Akhir pekan telah tiba, pagi-pagi sekali Dara sudah bersiap-siap, dia mengedarkan pandangannya ke seluruh penjuru kamar lalu melangkahkan kakinya ke ruang kerja serta ruang makan mencari Wira untuk berpamitan.
Namun, seperti biasa, Wira sudah tidak ada di rumah. Dia selalu berangkat ke rumah sakit pagi buta seperti yang akhir-akhir ini kerap dilakukannya. Sejujurnya ada rasa kecewa yang menyelinap di hati Dara, tetapi ia segera menepisnya dan kembali fokus pada isi ransel yang akan dibawanya.
Ponselnya berbunyi, isinya adalah pesan singkat dari Freya agar Dara segera berangkat dari rumah karena bus yang hendak membawa mereka ke tempat tujuan akan bertolak tiga puluh menit lagi. Dara membawa tas ranselnya menuju garasi dan di sana pak Jono yang sudah bersiap langsung bergegas mengantarkannya ke kampus.
*****
Wira membolak-balik setumpuk kertas kerja yang ada di hadapannya. Sejak tadi pagi otaknya tak mampu berkonsentrasi, ingatannya terus tertuju kepada Dara yang akan menginap dua malam di luar sana.
Wira melirik jam tangan mewah yang melingkar manis di pergelangan tangannya. Waktu menunjukkan pukul dua belas siang, Ia menaruh kembali berkas pekerjaannya dan bermaksud meneruskannya nanti, beruntung pasien yang datang hari ini hanya sedikit.
Ia kemudian beranjak dari ruangannya menuju parkiran, mengendarai mobilnya keluar dari area parkir rumah sakit untuk sekedar mencari angin dan menghilangkan pikiran-pikiran yang mengganggunya.
Namun, tanpa diperintah, mobilnya justru melaju semakin jauh dan mengambil jalur menuju tempat di mana Dara berada. Tak terasa hampir empat jam perjalanan ditempuhnya, hingga akhirnya ia sampai di tempat outbound tersebut diadakan.
Di sana banyak sekali mahasiswa yang tengah duduk berkerumun, Wira turun dari mobilnya dan matanya menjelajah mencari- cari keberadaan Dara. Kehadiran Wira yang sangat mencolok di situ mengalihkan perhatian para gadis, termasuk Anggi yang tengah beristirahat di dekat pohon di mana mobil Wira terparkir.
Anggi langsung bangkit, dengan mata berbinar terpesona dia menghampiri saat melihat Wira ada di sana.
Wira mengangguk sopan kemudian mengulas senyum di wajah tampannya, membuat Anggi dan juga para gadis disana seolah meleleh seperti es krim menyaksikan makhluk ciptaan Tuhan yang terpahat nyaris sempurna.
"Saya sedang ada pekerjaan di sekitar sini dan ingat kalau Dara sedang ada acara kampus di sini juga, jadi saya mampir untuk menyapa," sahutnya memberi alasan, padahal kejadian sebenarnya bukan seperti itu.

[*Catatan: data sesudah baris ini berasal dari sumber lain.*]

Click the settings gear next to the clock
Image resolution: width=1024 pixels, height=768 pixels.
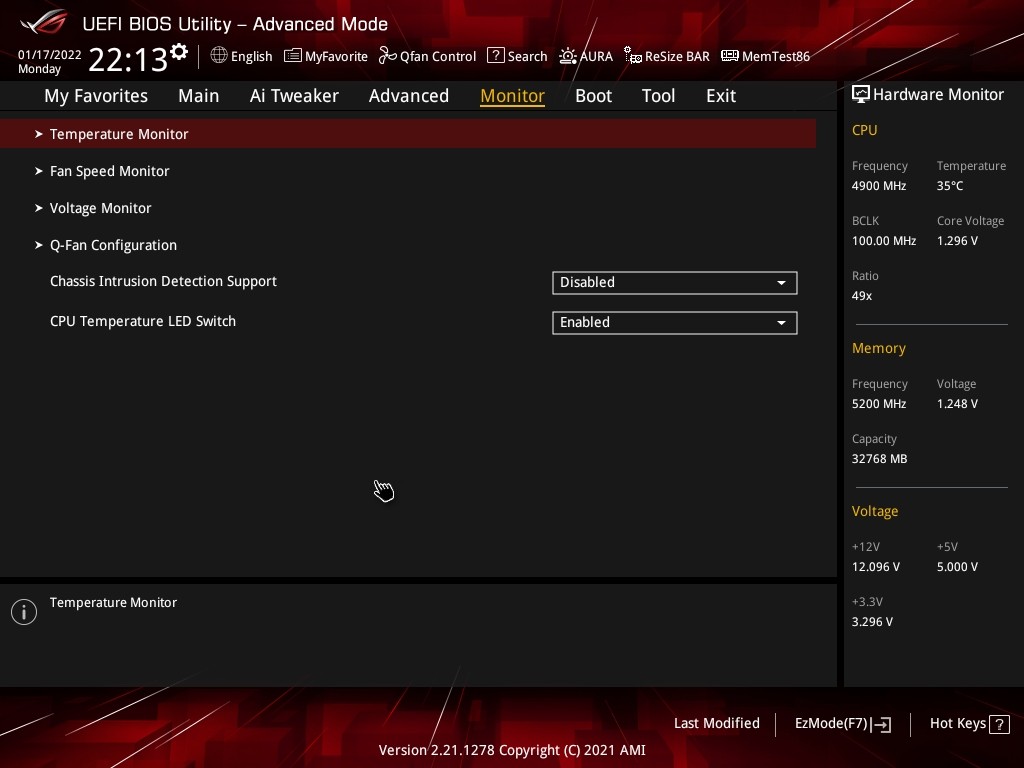coord(179,52)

"Tadi Dara sedang bersama pak Rifki untuk mengatur kelompok, mungkin sedang ada di sana, dekat tenda para panitia." Anggi menunjuk ke arah tenda besar berwarna hijau gelap.
Saat mendengar nama Rifki, hatinya kembali terasa panas, Wira berusaha mengontrol dirinya dan tetap tenang agar tidak dikendalikan oleh rasa aneh yang kembali menggerogoti hatinya saat nama dosen itu kembali terdengar di telinganya. Itu adalah rasa cemburu, tetapi Wira tak mau mengakuinya.
"Terima kasih atas informasinya." Wira hendak melangkah menuju tenda, tetapi kemudian Anggi menahannya.
"Bagaimana kalau saya temani?" tawar Anggi.
"Tidak usah merepotkan, saya bisa sendiri," tolaknya halus.
Wira segera melangkah menuju tenda besar yang dimaksud, tetapi rupanya Anggi tak menyerah dan malah mengekori mengikutinya dari belakang dengan girang.